==== Recorded data ====

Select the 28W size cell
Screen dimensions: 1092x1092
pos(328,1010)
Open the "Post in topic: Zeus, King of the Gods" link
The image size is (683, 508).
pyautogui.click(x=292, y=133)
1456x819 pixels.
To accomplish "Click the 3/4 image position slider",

====
==== Recorded data ====

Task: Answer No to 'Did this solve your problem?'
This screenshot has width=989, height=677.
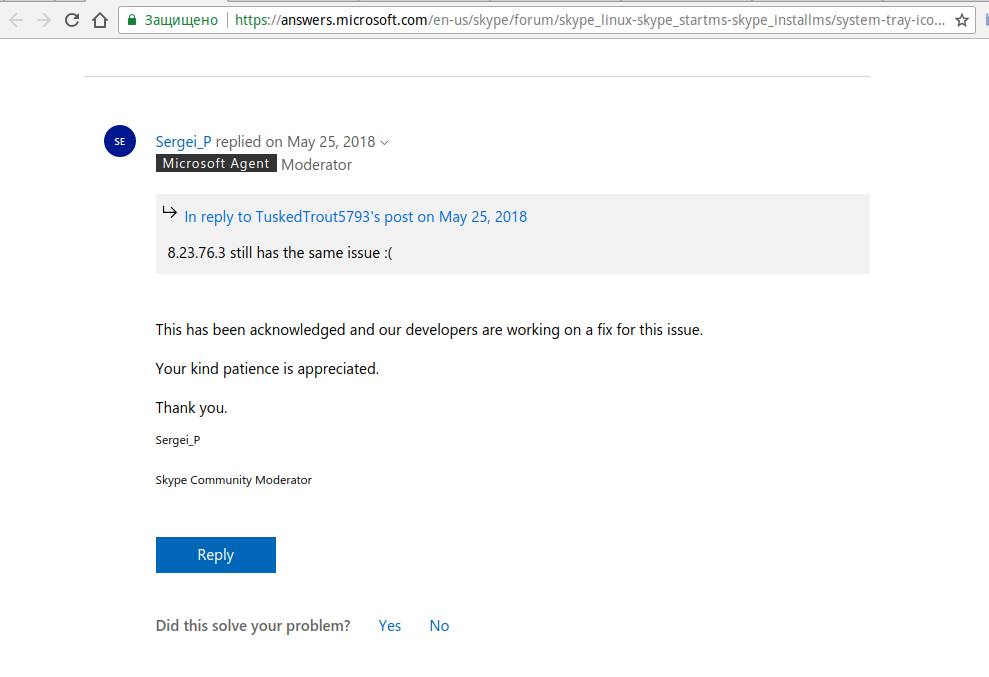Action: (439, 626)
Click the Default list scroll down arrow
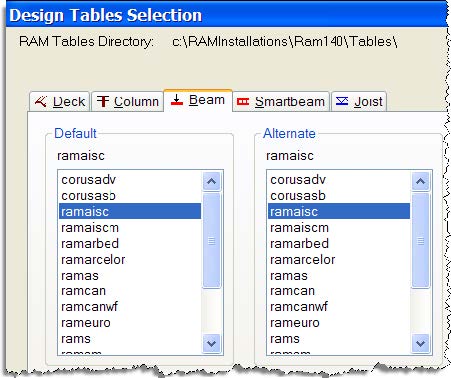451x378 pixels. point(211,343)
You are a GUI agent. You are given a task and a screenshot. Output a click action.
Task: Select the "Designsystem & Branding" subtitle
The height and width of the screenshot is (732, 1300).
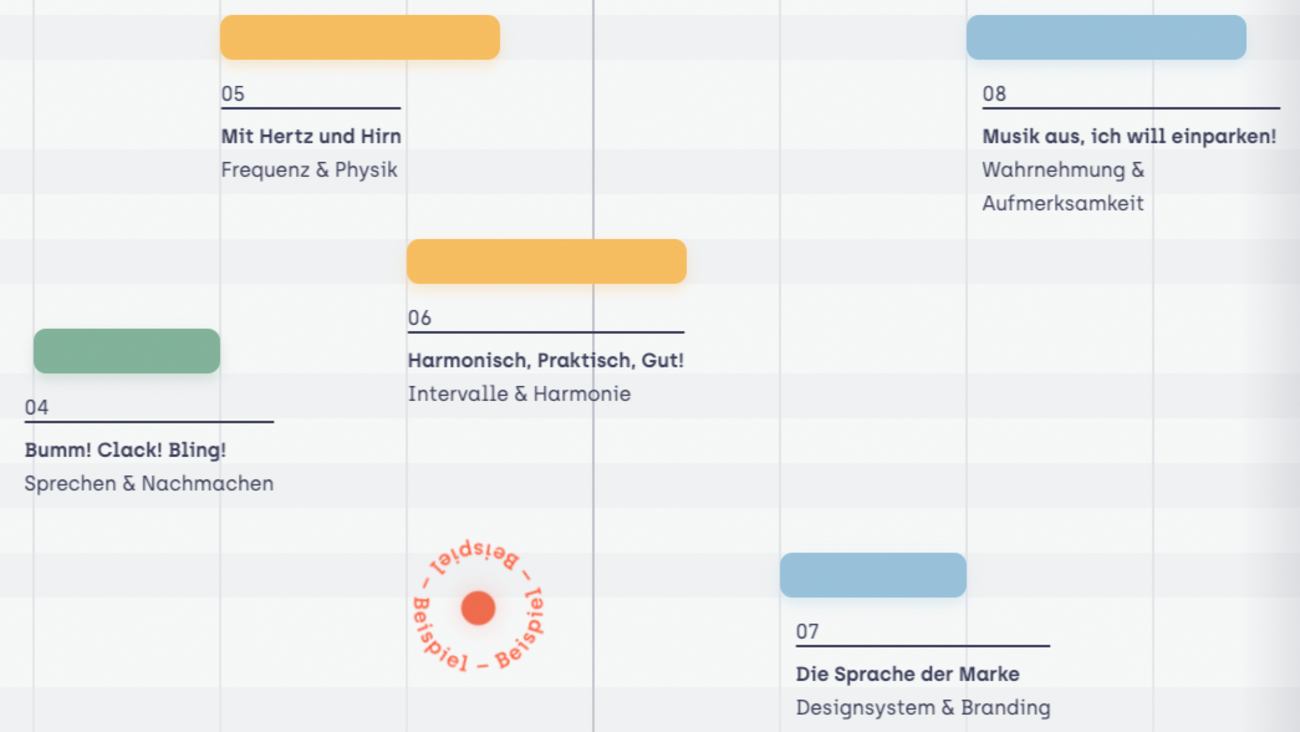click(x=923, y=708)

====

What you return should be exactly the lines above, starting at the one with "Select the 28W size cell" and ending at the one with "the 3/4 image", and nothing else.

Solution to this task>
Select the 28W size cell
Screen dimensions: 1092x1092
pos(328,1010)
Open the "Post in topic: Zeus, King of the Gods" link
The image size is (683, 508).
pyautogui.click(x=292, y=133)
1456x819 pixels.
To accomplish "Click the 3/4 image position slider",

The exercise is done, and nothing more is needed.